* _Stored records_

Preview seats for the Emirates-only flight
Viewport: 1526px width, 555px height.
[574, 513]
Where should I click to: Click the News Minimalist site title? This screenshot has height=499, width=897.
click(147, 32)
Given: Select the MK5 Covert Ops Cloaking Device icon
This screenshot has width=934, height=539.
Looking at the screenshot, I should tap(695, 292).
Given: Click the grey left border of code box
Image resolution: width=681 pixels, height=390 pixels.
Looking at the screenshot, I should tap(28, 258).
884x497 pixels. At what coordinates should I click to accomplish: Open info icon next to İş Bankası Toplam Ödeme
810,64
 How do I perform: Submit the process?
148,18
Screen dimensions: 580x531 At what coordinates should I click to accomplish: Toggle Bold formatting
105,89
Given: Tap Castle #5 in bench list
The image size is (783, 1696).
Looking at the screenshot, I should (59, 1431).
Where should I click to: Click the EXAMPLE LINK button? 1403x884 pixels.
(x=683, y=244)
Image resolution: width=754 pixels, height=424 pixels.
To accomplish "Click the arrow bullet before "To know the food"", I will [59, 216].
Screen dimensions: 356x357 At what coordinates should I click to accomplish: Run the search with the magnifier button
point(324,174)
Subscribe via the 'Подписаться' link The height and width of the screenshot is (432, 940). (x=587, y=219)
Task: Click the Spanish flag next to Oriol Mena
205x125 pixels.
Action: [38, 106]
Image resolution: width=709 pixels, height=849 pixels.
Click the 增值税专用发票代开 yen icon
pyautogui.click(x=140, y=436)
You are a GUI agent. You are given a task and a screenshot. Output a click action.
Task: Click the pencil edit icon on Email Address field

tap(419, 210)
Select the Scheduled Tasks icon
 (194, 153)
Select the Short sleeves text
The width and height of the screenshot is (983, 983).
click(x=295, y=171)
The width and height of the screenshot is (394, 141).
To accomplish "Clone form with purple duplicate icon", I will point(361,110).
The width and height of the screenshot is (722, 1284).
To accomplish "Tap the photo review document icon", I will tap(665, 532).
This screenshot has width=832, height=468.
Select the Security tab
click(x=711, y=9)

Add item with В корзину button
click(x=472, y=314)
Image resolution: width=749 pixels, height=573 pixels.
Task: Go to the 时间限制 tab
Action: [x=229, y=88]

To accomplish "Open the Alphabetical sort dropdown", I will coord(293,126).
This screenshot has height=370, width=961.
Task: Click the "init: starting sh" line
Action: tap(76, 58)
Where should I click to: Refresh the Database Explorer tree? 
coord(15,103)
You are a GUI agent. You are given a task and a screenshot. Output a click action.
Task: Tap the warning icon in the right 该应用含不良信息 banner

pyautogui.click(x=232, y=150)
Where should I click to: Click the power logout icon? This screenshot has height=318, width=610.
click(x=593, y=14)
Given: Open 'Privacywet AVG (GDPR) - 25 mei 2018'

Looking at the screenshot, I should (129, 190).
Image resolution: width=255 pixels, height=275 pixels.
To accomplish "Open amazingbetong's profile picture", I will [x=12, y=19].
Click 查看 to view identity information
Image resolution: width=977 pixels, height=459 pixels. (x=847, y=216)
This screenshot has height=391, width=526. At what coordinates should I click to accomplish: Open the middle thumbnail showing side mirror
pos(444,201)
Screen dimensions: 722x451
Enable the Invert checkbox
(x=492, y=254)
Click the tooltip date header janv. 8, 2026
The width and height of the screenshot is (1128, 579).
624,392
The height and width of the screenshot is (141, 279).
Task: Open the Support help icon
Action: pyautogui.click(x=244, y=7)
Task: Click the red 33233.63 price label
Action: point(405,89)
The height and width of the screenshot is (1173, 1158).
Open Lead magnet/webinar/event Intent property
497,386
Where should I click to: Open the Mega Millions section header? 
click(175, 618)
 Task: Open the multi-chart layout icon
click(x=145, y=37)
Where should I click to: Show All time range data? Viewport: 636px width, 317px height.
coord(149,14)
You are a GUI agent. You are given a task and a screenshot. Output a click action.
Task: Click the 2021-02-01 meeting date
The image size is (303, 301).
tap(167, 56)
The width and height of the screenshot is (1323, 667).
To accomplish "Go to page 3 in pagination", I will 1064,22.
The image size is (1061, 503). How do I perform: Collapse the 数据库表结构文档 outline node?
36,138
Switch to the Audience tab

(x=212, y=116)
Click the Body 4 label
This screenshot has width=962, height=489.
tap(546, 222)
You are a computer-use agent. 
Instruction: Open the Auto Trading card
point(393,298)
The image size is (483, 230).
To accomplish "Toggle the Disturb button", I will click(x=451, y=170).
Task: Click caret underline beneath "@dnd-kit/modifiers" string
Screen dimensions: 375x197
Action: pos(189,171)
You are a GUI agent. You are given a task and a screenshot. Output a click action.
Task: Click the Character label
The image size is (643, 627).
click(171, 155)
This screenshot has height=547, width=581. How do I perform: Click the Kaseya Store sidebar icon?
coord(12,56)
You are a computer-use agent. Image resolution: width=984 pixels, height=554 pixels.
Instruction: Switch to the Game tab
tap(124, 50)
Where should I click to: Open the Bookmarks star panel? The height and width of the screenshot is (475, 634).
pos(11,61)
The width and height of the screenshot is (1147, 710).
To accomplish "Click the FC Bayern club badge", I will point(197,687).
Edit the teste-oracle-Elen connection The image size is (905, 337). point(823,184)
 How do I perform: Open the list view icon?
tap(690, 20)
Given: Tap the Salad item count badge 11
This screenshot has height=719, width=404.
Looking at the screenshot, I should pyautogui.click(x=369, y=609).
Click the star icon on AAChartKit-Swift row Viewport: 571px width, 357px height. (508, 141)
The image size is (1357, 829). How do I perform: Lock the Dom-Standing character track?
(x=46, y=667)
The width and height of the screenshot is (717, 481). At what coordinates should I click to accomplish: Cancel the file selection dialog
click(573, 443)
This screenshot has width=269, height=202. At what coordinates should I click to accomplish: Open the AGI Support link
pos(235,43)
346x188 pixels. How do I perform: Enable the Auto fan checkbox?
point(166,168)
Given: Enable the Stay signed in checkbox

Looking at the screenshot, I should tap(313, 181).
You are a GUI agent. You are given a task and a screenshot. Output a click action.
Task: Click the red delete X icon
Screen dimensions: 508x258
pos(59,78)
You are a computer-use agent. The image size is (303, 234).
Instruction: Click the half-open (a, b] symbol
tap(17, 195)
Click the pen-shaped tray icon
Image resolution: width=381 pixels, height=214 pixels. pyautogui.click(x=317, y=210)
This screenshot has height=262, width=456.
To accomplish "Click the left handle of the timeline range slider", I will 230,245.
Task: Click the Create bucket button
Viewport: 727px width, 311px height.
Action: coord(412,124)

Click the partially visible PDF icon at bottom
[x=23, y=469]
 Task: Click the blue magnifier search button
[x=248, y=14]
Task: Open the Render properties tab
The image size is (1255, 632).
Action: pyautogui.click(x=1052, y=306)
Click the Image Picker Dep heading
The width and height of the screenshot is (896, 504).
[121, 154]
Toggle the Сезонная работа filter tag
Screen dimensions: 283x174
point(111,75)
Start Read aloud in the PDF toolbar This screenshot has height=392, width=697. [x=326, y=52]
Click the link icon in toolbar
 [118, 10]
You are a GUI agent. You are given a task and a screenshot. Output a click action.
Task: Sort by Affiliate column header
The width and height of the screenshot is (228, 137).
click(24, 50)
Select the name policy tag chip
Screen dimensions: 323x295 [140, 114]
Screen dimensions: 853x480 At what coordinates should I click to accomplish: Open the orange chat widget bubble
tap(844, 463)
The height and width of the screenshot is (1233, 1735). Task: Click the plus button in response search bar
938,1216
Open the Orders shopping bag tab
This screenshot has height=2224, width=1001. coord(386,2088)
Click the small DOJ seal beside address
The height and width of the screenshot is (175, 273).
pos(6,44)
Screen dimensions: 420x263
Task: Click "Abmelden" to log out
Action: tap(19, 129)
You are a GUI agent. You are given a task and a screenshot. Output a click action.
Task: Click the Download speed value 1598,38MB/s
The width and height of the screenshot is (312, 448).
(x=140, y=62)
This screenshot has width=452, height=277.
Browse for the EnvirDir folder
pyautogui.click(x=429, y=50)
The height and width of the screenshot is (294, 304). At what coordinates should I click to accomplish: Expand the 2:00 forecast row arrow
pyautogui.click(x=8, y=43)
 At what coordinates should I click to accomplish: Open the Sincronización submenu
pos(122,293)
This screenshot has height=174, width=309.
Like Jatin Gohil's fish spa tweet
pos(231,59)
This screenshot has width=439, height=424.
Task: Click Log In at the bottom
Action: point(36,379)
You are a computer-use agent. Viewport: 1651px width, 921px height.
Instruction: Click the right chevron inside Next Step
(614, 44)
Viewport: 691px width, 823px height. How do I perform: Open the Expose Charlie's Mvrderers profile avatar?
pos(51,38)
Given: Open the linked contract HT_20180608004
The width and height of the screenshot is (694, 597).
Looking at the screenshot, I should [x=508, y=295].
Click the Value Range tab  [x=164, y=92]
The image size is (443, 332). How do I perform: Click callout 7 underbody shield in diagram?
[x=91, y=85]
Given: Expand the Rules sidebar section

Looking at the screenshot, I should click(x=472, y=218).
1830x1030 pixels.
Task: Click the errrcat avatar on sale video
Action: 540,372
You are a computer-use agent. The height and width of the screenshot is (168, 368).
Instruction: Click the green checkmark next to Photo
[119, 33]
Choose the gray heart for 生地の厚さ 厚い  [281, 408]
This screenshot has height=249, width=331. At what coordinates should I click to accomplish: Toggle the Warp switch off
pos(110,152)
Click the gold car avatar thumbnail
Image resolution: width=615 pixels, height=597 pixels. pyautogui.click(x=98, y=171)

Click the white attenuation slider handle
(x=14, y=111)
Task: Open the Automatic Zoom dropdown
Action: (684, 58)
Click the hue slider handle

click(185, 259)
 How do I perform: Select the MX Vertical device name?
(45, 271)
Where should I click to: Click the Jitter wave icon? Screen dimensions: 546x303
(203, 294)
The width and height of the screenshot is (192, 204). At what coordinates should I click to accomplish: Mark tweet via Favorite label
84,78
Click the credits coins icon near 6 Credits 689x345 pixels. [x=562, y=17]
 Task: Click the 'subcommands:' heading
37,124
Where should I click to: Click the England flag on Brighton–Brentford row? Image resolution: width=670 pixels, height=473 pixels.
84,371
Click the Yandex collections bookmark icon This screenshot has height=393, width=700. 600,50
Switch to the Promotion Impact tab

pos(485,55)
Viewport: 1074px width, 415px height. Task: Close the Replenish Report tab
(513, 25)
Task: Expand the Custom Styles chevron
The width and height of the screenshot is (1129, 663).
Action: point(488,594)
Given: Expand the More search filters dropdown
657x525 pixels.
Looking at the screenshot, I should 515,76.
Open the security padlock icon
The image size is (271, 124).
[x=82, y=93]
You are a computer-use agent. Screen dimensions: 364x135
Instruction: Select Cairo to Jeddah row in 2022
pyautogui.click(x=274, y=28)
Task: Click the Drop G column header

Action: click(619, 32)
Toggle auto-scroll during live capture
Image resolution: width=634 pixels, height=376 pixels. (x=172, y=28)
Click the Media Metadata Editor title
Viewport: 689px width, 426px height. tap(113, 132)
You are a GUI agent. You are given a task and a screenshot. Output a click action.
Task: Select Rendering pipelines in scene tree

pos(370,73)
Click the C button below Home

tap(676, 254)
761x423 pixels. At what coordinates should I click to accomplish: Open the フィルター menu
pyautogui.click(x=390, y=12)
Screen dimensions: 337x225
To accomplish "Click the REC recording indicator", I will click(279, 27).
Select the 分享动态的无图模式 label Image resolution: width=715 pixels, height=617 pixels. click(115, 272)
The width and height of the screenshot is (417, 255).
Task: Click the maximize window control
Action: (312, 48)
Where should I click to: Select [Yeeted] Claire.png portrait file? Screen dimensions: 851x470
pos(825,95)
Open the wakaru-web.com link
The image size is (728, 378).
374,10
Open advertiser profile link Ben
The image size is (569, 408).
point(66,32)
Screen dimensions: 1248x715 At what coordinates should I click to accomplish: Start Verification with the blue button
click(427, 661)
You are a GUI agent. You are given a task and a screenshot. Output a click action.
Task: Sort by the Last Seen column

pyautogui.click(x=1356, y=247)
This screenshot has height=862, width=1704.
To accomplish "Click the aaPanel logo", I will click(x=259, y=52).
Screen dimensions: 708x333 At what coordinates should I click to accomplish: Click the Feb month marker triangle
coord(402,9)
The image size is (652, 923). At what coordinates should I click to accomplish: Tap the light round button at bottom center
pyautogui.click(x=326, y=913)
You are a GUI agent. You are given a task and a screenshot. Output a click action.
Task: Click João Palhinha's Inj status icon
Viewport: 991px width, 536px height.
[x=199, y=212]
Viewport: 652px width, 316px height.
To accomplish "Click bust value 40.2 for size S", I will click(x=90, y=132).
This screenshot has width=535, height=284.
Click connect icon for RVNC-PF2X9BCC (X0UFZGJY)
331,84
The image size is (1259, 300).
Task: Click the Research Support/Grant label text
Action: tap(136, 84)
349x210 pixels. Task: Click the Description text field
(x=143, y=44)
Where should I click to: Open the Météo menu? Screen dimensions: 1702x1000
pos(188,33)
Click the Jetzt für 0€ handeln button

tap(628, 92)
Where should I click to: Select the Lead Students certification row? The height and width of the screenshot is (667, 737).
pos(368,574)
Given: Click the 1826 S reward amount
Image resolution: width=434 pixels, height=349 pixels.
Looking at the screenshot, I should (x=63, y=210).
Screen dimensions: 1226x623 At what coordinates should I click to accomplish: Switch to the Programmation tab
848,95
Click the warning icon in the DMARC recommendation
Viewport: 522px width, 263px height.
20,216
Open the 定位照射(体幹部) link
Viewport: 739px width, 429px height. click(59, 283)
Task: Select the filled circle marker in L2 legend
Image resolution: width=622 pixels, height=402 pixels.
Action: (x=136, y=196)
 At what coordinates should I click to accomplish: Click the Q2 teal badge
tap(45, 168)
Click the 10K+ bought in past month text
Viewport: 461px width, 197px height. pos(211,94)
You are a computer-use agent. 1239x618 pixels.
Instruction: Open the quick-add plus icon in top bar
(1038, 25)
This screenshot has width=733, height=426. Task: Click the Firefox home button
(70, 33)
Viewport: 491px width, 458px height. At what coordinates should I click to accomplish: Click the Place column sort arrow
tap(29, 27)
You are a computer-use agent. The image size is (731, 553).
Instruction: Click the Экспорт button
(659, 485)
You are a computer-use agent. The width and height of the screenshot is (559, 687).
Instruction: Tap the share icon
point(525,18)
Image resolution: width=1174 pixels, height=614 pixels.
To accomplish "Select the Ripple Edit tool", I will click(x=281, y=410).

* _YOUR OBJECTIVE_
Check each line above for the string "date" and copy those that have it.

* _WRITTEN SOLUTION_
Click the tooltip date header janv. 8, 2026
Task: Click the 2021-02-01 meeting date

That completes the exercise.